Stored data entries:
........

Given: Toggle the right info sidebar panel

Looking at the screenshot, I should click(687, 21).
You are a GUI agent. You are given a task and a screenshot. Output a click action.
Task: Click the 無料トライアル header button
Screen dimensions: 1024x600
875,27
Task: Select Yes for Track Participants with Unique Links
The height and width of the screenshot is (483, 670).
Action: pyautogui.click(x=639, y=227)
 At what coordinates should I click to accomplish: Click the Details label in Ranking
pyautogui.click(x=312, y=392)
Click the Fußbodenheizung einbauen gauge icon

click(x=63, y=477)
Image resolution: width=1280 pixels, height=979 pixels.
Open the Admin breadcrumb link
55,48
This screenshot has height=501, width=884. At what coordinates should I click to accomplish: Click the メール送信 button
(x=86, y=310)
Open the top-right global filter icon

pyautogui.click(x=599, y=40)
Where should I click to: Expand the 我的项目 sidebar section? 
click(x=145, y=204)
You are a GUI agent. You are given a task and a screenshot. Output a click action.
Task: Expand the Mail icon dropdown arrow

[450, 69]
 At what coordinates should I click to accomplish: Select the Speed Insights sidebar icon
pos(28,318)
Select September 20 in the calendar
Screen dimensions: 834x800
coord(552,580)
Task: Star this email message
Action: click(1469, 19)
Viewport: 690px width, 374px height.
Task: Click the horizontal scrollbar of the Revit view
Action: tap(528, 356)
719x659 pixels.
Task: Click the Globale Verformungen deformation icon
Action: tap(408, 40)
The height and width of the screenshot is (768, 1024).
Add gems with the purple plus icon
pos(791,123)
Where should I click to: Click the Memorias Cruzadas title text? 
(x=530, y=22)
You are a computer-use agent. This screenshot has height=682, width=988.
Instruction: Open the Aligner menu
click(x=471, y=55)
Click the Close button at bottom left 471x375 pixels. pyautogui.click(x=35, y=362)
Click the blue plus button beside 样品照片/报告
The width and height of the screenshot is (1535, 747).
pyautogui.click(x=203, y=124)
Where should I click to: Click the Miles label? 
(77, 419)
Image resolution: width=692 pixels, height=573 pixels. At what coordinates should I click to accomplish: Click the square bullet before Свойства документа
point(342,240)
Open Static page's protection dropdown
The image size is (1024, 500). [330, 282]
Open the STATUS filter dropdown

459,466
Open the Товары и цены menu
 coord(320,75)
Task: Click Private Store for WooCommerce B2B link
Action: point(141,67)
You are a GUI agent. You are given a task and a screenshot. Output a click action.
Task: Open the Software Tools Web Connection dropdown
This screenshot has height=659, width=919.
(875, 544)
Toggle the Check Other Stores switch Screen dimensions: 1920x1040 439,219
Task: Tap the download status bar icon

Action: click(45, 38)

........

ABOUT THIS EXERCISE:
A reply should hold exactly the lines from the one containing "This screenshot has height=659, width=919." through the end of the data above, nothing more.

REPLY TO THE EXERCISE:
This screenshot has height=659, width=919.
(875, 544)
Toggle the Check Other Stores switch Screen dimensions: 1920x1040 439,219
Task: Tap the download status bar icon

Action: click(45, 38)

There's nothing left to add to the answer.